Quando diventano reato penale: cosa tenere a mente per gli insulti su WhatsApp
Ebbene, iniziamo col chiarire che non sempre “parlare male” di qualcuno sfruttando le chat di quest’app comporta il rischio di illecito. Bisogna, infatti, distinguere tra due tipologie di offese: le ingiurie e la diffamazione. Per quanto riguarda le prime, dal 2016 non sono più considerate reato penale, dunque il diretto interessato rischia una sanzione amministrativa. Per la seconda, invece, ci troviamo nel campo del penale, con conseguente rischio di condanna anche ad un risarcimento. Come distinguere le due cose?

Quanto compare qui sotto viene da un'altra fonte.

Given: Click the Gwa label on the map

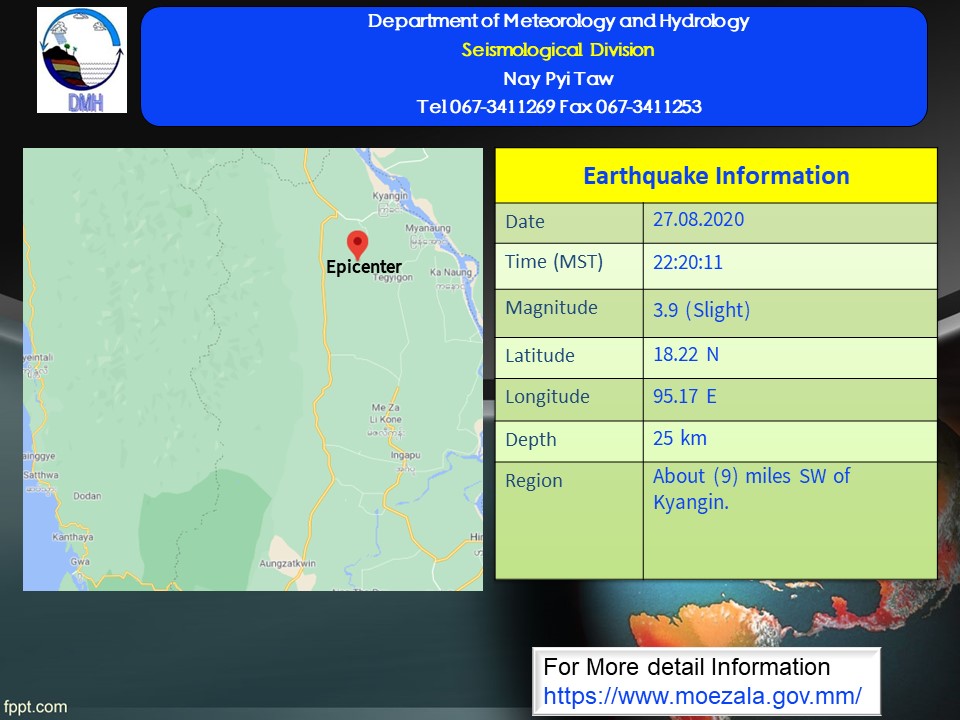Looking at the screenshot, I should [x=81, y=563].
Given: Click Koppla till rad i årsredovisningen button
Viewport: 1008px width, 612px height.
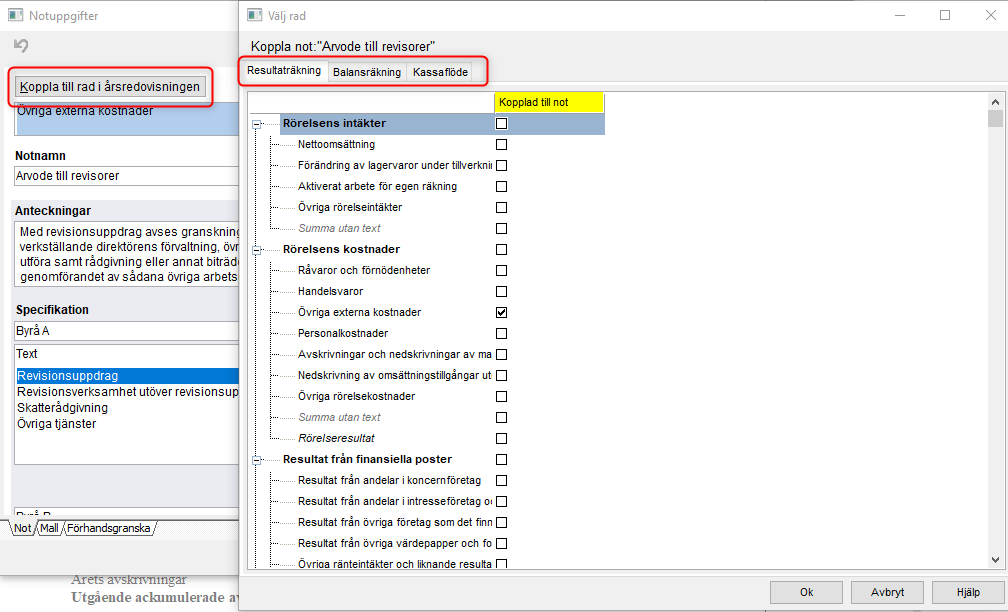Looking at the screenshot, I should click(x=110, y=87).
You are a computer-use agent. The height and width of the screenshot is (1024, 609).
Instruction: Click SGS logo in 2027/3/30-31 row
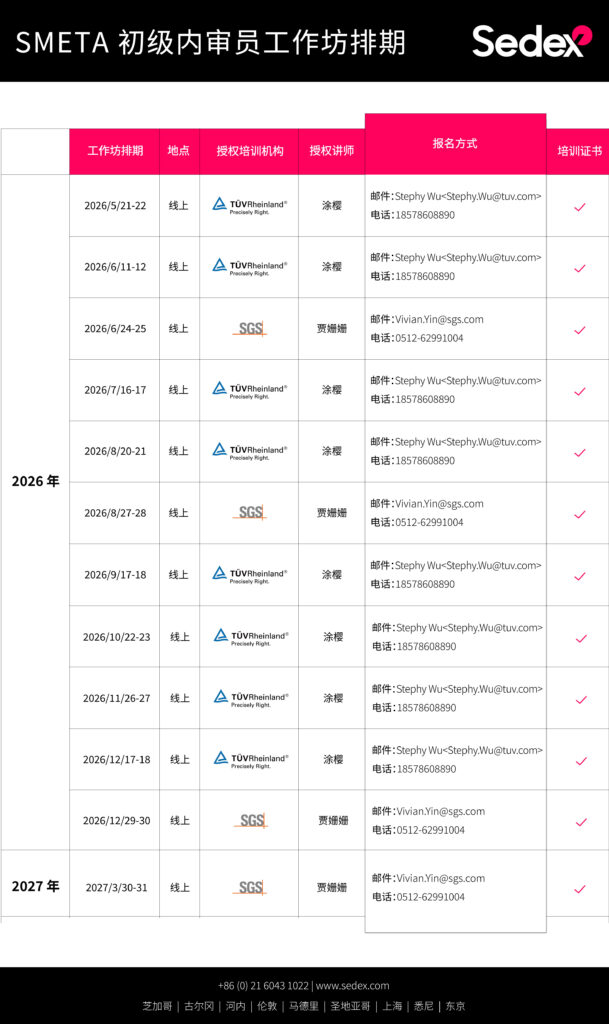click(249, 888)
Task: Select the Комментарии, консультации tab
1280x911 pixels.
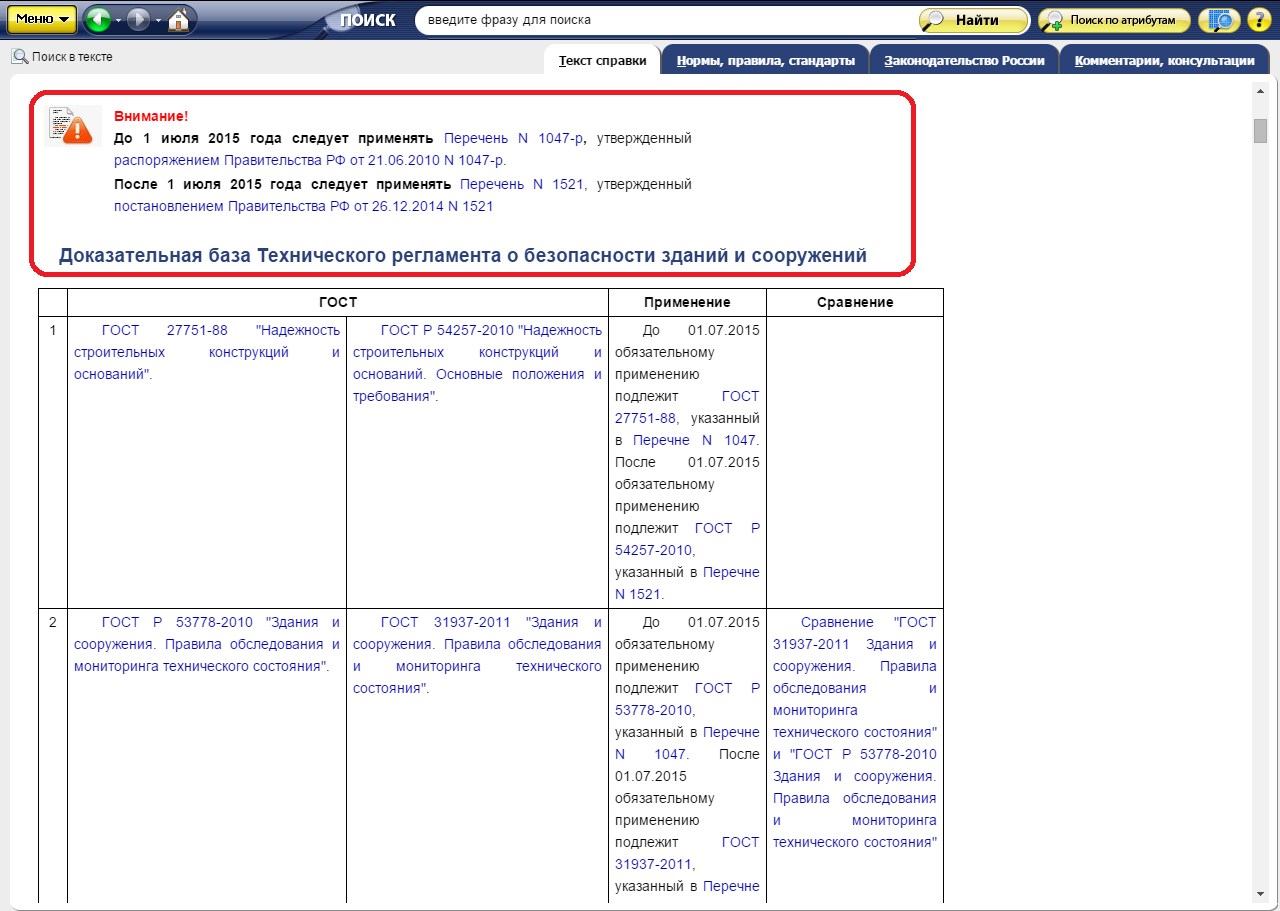Action: click(1164, 61)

La questione sarebbe complessa, ma non impossibile da “sbrogliare”. L’ingiuria, infatti, si presenta quando insultiamo qualcuno in sua presenza, pubblicamente, di conseguenza, nel caso di WhatsApp, quando inviamo un messaggio in un gruppo in cui il soggetto in questione è presente. In tal caso si può agire per danni “morali” che, se riconosciuti dal giudice, potranno tradursi in un risarcimento.
La diffamazione, invece, si palesa quando gli insulti alla stessa sono rivolti in presenza, reale o virtuale che sia, di due o più persone ma non del diretto interessato. In questo caso siamo in campo penale, con conseguenti rischi. Si può quindi procedere con la querela e un giudice stabilirà se quanto accaduto rientra nel “diritto di critica” o se c’è stata, invece, una lesione dell’immagine, valutando, ovviamente, anche il contesto. A quel punto, ci saranno tutte le sanzioni e le conseguenze del caso.